Cheatsheet: Essential Kubernetes Metrics to Monitor

SFEIR Institute

Key Takeaways

  • 75% of teams use Prometheus and Grafana to monitor Kubernetes
  • kube_node_status_condition indicates node health status
  • PromQL queries allow real-time metric querying

This cheatsheet gathers the essential Kubernetes monitoring metrics that every Kubernetes infrastructure engineer or Kubernetes system administrator CKS certification holder must monitor.
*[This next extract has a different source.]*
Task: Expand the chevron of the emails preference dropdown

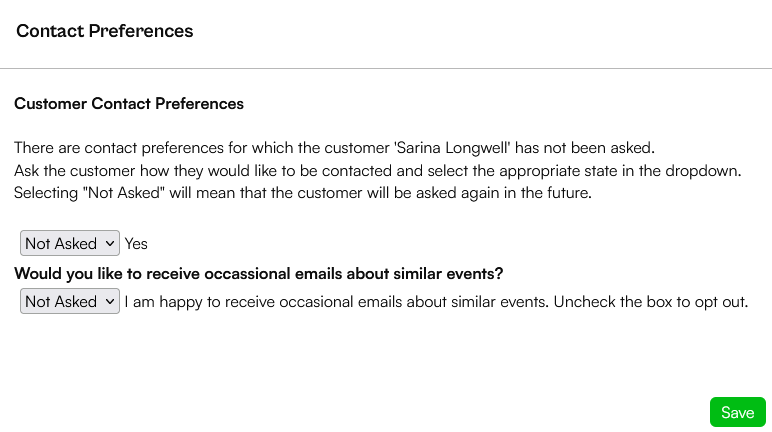Action: pos(110,301)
With 75% of teams using Prometheus and Grafana for Kubernetes monitoring, mastering these metrics has become an essential skill.

TL;DR: This cheatsheet lists critical metrics by category (cluster, nodes, pods, network) with corresponding PromQL queries and recommended alert thresholds.

This skill is at the core of the LFS458 Kubernetes Administration training.

What Are the Essential Kubernetes Monitoring Metrics at Cluster Level?

Cluster metrics provide an overall view of your Kubernetes infrastructure health.

Cluster Health Metrics

MetricDescriptionCritical Threshold
kube_node_status_conditionNode status!= Ready
apiserver_request_totalAPI server requests> 5000/s
etcd_server_has_leaderetcd leadership= 0
scheduler_pending_podsPending pods> 10 for 5min

Essential PromQL Queries

# Number of Ready nodes
sum(kube_node_status_condition{condition="Ready",status="true"})

# API server error rate
sum(rate(apiserver_request_total{code=~"5.."}[5m]))
/ sum(rate(apiserver_request_total[5m])) * 100

# API request latency (P99)
histogram_quantile(0.99, sum(rate(apiserver_request_duration_seconds_bucket[5m])) by (le))

Definition: The Control Plane includes the API server, scheduler, controller-manager, and etcd - critical components whose metrics must be monitored as a priority.

Remember: A healthy cluster shows an API error rate < 1% and P99 latency < 1 second.

See the Kubernetes monitoring architecture in production for complete implementation.

How to Monitor Essential Kubernetes Node Metrics?

Node metrics detect capacity and performance issues.

Quick Reference Table

MetricSourcePromQL QueryAlert if
CPU usednode-exporternode_cpu_seconds_total> 85%
Memory usednode-exporternode_memory_MemAvailable_bytes< 15%
Disk usednode-exporternode_filesystem_avail_bytes< 10%
Network I/Onode-exporternode_network_receive_bytes_totalAnomaly

Node Monitoring Queries

# CPU per node (%)
100 - (avg by(instance) (rate(node_cpu_seconds_total{mode="idle"}[5m])) * 100)

# Available memory (%)
(node_memory_MemAvailable_bytes / node_memory_MemTotal_bytes) * 100

# Disk pressure
node_filesystem_avail_bytes{mountpoint="/"} / node_filesystem_size_bytes{mountpoint="/"} * 100

# Pods per node vs capacity
sum by(node) (kube_pod_info) / on(node) kube_node_status_allocatable{resource="pods"} * 100

According to the CNCF Annual Survey 2025, 82% of organizations run Kubernetes in production, making node monitoring critical.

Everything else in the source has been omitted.